What do you mean by “trust cloud trail”

So cloud trail shows the compromised account logging into an EC2 instance every day like normal.

Then service account credentials are used to access user data in S3.

How does cloud trail indicate the compromised credentials were used to access the customer data in S3?

By otterley 2025-12-1517:211 reply

If you have data events enabled for your S3 bucket, CloudTrail will log every access to that bucket along with the identity of the principal used to access it. https://docs.aws.amazon.com/awscloudtrail/latest/userguide/l...

By MrDarcy 2025-12-1518:081 reply

Right and in my example it would be the principal of the service account, not the compromised AWS account.

If you ran a cloud trail query that's essentially "Did Alice access user data in S3 ever?" the answer would be "No"

So that brings us back to the question, what is meant by "trust CloudTrail"

By otterley 2025-12-1518:38

Most non-trivial security investigations involve building chains of events. If SSM Session Manager was used to access the EC2 instance (as is best practice) using stolen credentials, then the investigation would connect access to the instance to the use of instance credentials to access the S3 bucket, as both events would be recorded by CloudTrail.

CloudTrail has what it has.
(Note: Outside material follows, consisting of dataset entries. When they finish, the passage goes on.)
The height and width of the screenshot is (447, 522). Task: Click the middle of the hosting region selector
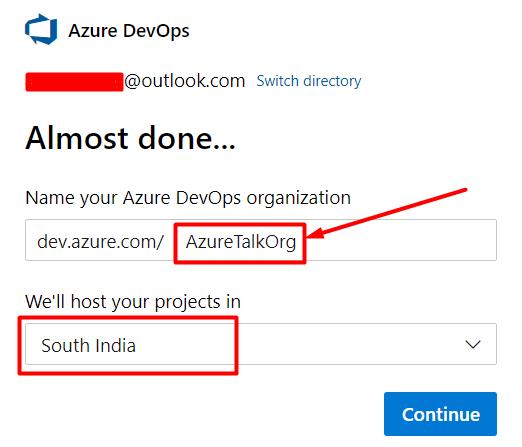(x=261, y=344)

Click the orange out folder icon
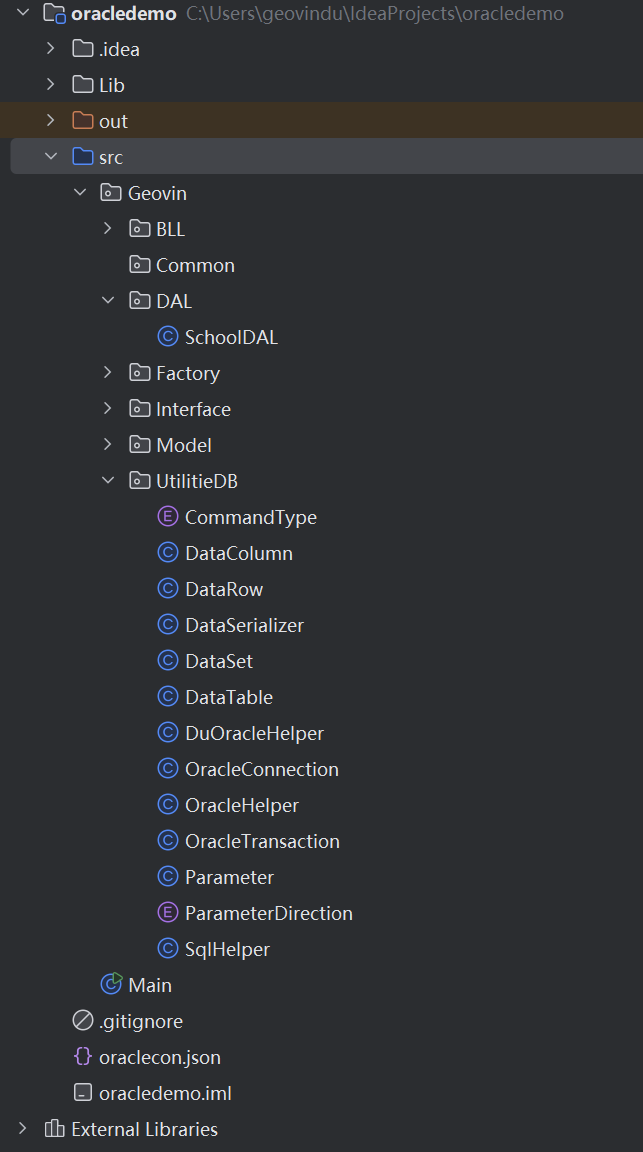[x=83, y=121]
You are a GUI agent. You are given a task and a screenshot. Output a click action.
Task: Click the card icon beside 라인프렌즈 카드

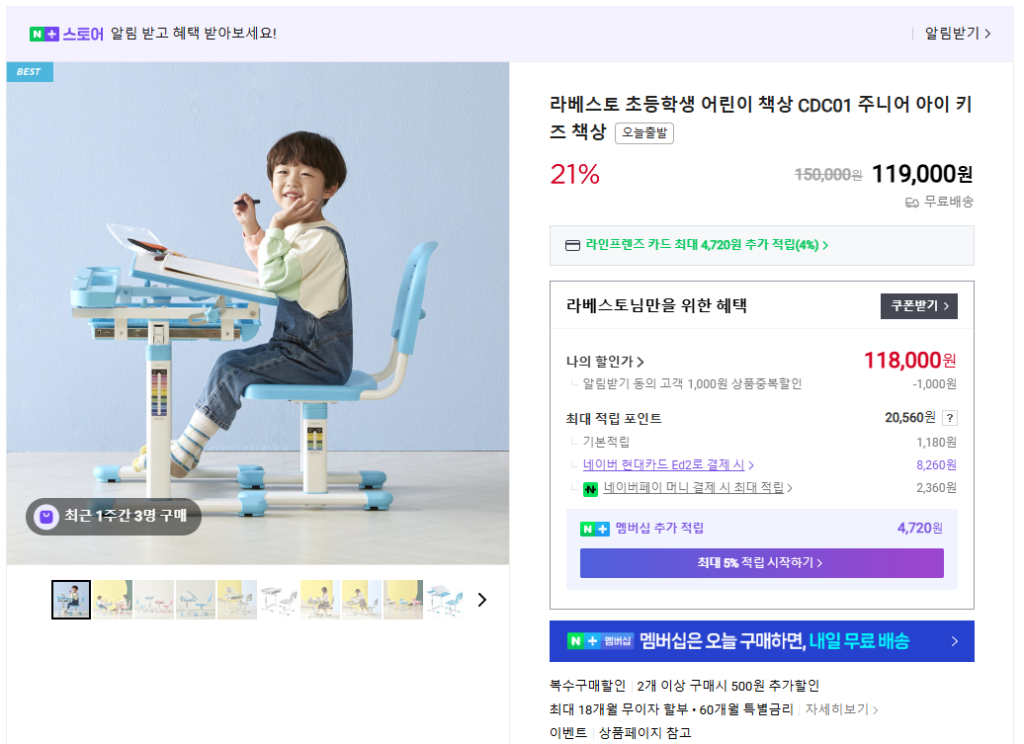pos(573,245)
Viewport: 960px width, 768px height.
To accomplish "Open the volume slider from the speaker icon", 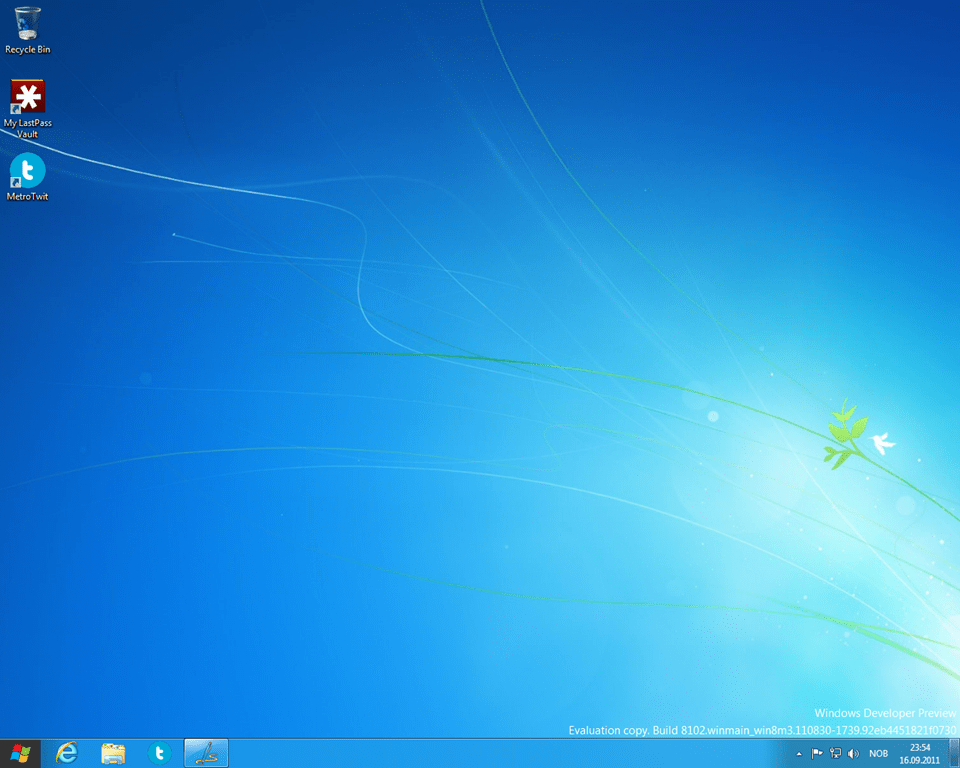I will click(854, 753).
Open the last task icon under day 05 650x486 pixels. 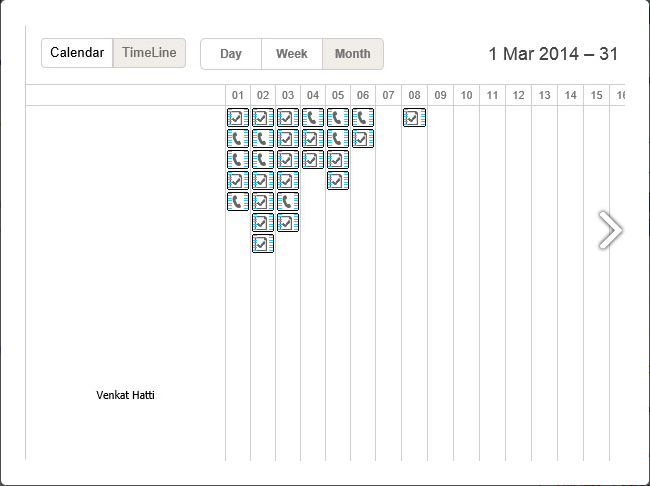(x=338, y=181)
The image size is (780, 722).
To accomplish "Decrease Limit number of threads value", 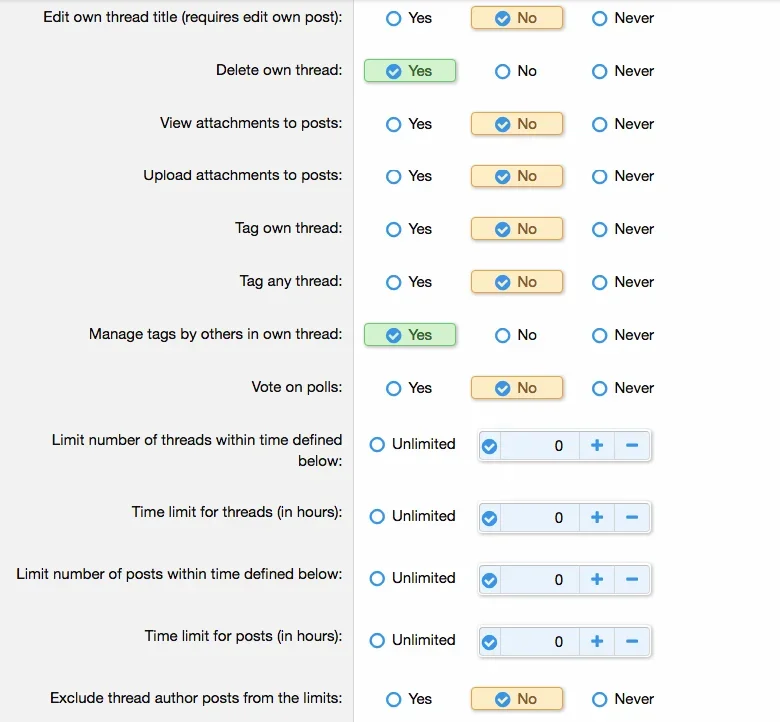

It's not going to record accesses to EC2 instances via SSH because AWS service APIs aren't used. (That's one of the reasons why using Session Manager is recommended over SSH.) But that doesn't mean CloudTrail isn't trustworthy; it just means it's not omniscient.

By johncolanduoni 2025-12-1420:43

Ideally you should have a clear audit log of all developer actions that access production resources, and clear records of custody over any shared production credentials (e.g. you should be able to show the database password used by service A is not available outside of it, and that no malicious code was deployed to service A). A lot of places don't do this, of course, but often you can come up with a pretty good circumstantial case that it was unlikely that exfiltration occurred over the time range in question.

By zymhan 2025-12-150:151 reply

Because an attacker would never cover their tracks...

By everfrustrated 2025-12-1515:42

Indeed, being able to trust your audit logs is imperative.